Content starts

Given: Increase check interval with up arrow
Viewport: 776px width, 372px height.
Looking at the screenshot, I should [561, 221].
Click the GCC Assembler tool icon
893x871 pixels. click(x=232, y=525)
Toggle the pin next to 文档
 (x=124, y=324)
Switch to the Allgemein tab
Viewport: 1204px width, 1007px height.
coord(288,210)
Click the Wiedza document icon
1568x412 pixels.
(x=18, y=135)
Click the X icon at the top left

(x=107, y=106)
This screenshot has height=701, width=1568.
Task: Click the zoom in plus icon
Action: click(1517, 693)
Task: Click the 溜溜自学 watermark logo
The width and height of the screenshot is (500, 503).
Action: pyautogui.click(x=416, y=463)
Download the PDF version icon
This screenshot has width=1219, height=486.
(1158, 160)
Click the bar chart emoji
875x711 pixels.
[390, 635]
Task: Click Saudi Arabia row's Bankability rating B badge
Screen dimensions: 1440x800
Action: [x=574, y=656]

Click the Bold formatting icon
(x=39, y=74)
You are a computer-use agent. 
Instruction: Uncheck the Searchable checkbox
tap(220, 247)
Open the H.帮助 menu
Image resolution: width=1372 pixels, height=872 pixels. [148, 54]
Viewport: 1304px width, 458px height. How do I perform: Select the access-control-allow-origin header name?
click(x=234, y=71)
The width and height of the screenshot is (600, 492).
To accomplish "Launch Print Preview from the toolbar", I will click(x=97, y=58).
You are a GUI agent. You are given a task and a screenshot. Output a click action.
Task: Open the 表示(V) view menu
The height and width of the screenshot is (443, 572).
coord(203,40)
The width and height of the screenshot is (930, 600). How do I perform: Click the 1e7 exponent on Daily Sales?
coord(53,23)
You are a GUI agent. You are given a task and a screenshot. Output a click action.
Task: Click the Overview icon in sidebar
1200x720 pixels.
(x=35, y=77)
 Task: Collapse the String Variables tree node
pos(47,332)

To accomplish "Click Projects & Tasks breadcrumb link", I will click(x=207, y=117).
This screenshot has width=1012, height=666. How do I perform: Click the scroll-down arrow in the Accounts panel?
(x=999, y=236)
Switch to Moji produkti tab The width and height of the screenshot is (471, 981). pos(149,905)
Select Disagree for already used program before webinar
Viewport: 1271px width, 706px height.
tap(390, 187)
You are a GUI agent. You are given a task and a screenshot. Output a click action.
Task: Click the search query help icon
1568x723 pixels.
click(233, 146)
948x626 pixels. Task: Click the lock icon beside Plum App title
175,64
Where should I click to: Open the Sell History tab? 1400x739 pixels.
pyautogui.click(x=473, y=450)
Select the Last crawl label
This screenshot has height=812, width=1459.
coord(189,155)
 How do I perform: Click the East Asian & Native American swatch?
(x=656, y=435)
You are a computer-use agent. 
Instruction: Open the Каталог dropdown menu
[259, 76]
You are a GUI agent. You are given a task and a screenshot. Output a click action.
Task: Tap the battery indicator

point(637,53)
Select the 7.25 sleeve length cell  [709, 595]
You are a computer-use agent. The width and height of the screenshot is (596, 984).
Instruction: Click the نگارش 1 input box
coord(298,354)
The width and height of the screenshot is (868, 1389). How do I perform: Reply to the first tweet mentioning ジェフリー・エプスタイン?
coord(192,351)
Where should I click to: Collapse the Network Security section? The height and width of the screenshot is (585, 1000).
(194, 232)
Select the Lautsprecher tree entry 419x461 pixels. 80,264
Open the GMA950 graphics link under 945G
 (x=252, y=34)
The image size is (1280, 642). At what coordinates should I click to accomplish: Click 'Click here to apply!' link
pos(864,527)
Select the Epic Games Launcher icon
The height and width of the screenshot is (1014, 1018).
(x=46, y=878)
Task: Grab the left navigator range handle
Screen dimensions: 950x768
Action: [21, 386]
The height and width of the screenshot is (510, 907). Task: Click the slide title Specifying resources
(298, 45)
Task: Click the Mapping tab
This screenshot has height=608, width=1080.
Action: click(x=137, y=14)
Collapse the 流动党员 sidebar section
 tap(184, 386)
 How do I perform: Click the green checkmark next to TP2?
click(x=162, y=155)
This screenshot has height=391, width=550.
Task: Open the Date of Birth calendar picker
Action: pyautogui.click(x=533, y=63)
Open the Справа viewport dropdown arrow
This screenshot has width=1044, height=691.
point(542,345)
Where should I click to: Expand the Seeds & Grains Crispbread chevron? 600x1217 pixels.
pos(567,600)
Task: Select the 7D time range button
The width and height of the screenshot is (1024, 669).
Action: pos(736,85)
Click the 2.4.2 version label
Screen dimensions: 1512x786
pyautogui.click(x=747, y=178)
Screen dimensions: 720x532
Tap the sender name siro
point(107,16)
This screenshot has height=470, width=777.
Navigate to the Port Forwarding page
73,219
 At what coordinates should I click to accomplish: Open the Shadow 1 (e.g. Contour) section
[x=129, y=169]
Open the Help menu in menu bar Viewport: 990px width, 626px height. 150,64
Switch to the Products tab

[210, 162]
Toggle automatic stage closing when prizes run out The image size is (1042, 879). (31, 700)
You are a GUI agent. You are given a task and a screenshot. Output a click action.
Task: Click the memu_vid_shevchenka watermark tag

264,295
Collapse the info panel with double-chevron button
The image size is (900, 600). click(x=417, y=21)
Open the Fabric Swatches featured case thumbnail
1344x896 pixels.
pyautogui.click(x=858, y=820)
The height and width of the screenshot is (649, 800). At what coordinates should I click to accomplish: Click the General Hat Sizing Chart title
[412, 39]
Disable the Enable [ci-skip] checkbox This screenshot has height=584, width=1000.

Content ends

(Task to carry out):
Would you return the whole listing exactly as written?

(Your solution):
Given: Increase check interval with up arrow
Viewport: 776px width, 372px height.
Looking at the screenshot, I should [561, 221].
Click the GCC Assembler tool icon
893x871 pixels. click(x=232, y=525)
Toggle the pin next to 文档
 (x=124, y=324)
Switch to the Allgemein tab
Viewport: 1204px width, 1007px height.
coord(288,210)
Click the Wiedza document icon
1568x412 pixels.
(x=18, y=135)
Click the X icon at the top left

(x=107, y=106)
This screenshot has height=701, width=1568.
Task: Click the zoom in plus icon
Action: click(1517, 693)
Task: Click the 溜溜自学 watermark logo
The width and height of the screenshot is (500, 503).
Action: pyautogui.click(x=416, y=463)
Download the PDF version icon
This screenshot has width=1219, height=486.
(1158, 160)
Click the bar chart emoji
875x711 pixels.
[390, 635]
Task: Click Saudi Arabia row's Bankability rating B badge
Screen dimensions: 1440x800
Action: [x=574, y=656]

Click the Bold formatting icon
(x=39, y=74)
You are a computer-use agent. 
Instruction: Uncheck the Searchable checkbox
tap(220, 247)
Open the H.帮助 menu
Image resolution: width=1372 pixels, height=872 pixels. [148, 54]
Viewport: 1304px width, 458px height. How do I perform: Select the access-control-allow-origin header name?
click(x=234, y=71)
The width and height of the screenshot is (600, 492).
To accomplish "Launch Print Preview from the toolbar", I will click(x=97, y=58).
You are a GUI agent. You are given a task and a screenshot. Output a click action.
Task: Open the 表示(V) view menu
The height and width of the screenshot is (443, 572).
coord(203,40)
The width and height of the screenshot is (930, 600). How do I perform: Click the 1e7 exponent on Daily Sales?
coord(53,23)
You are a GUI agent. You are given a task and a screenshot. Output a click action.
Task: Click the Overview icon in sidebar
1200x720 pixels.
(x=35, y=77)
 Task: Collapse the String Variables tree node
pos(47,332)

To accomplish "Click Projects & Tasks breadcrumb link", I will click(x=207, y=117).
This screenshot has width=1012, height=666. How do I perform: Click the scroll-down arrow in the Accounts panel?
(x=999, y=236)
Switch to Moji produkti tab The width and height of the screenshot is (471, 981). pos(149,905)
Select Disagree for already used program before webinar
Viewport: 1271px width, 706px height.
tap(390, 187)
You are a GUI agent. You are given a task and a screenshot. Output a click action.
Task: Click the search query help icon
1568x723 pixels.
click(233, 146)
948x626 pixels. Task: Click the lock icon beside Plum App title
175,64
Where should I click to: Open the Sell History tab? 1400x739 pixels.
pyautogui.click(x=473, y=450)
Select the Last crawl label
This screenshot has height=812, width=1459.
coord(189,155)
 How do I perform: Click the East Asian & Native American swatch?
(x=656, y=435)
You are a computer-use agent. 
Instruction: Open the Каталог dropdown menu
[259, 76]
You are a GUI agent. You are given a task and a screenshot. Output a click action.
Task: Tap the battery indicator

point(637,53)
Select the 7.25 sleeve length cell  [709, 595]
You are a computer-use agent. The width and height of the screenshot is (596, 984).
Instruction: Click the نگارش 1 input box
coord(298,354)
The width and height of the screenshot is (868, 1389). How do I perform: Reply to the first tweet mentioning ジェフリー・エプスタイン?
coord(192,351)
Where should I click to: Collapse the Network Security section? The height and width of the screenshot is (585, 1000).
(194, 232)
Select the Lautsprecher tree entry 419x461 pixels. 80,264
Open the GMA950 graphics link under 945G
 (x=252, y=34)
The image size is (1280, 642). At what coordinates should I click to accomplish: Click 'Click here to apply!' link
pos(864,527)
Select the Epic Games Launcher icon
The height and width of the screenshot is (1014, 1018).
(x=46, y=878)
Task: Grab the left navigator range handle
Screen dimensions: 950x768
Action: [21, 386]
The height and width of the screenshot is (510, 907). Task: Click the slide title Specifying resources
(298, 45)
Task: Click the Mapping tab
This screenshot has height=608, width=1080.
Action: click(x=137, y=14)
Collapse the 流动党员 sidebar section
 tap(184, 386)
 How do I perform: Click the green checkmark next to TP2?
click(x=162, y=155)
This screenshot has height=391, width=550.
Task: Open the Date of Birth calendar picker
Action: pyautogui.click(x=533, y=63)
Open the Справа viewport dropdown arrow
This screenshot has width=1044, height=691.
point(542,345)
Where should I click to: Expand the Seeds & Grains Crispbread chevron? 600x1217 pixels.
pos(567,600)
Task: Select the 7D time range button
The width and height of the screenshot is (1024, 669).
Action: pos(736,85)
Click the 2.4.2 version label
Screen dimensions: 1512x786
pyautogui.click(x=747, y=178)
Screen dimensions: 720x532
Tap the sender name siro
point(107,16)
This screenshot has height=470, width=777.
Navigate to the Port Forwarding page
73,219
 At what coordinates should I click to accomplish: Open the Shadow 1 (e.g. Contour) section
[x=129, y=169]
Open the Help menu in menu bar Viewport: 990px width, 626px height. 150,64
Switch to the Products tab

[210, 162]
Toggle automatic stage closing when prizes run out The image size is (1042, 879). (31, 700)
You are a GUI agent. You are given a task and a screenshot. Output a click action.
Task: Click the memu_vid_shevchenka watermark tag

264,295
Collapse the info panel with double-chevron button
The image size is (900, 600). click(x=417, y=21)
Open the Fabric Swatches featured case thumbnail
1344x896 pixels.
pyautogui.click(x=858, y=820)
The height and width of the screenshot is (649, 800). At what coordinates should I click to accomplish: Click the General Hat Sizing Chart title
[412, 39]
Disable the Enable [ci-skip] checkbox This screenshot has height=584, width=1000.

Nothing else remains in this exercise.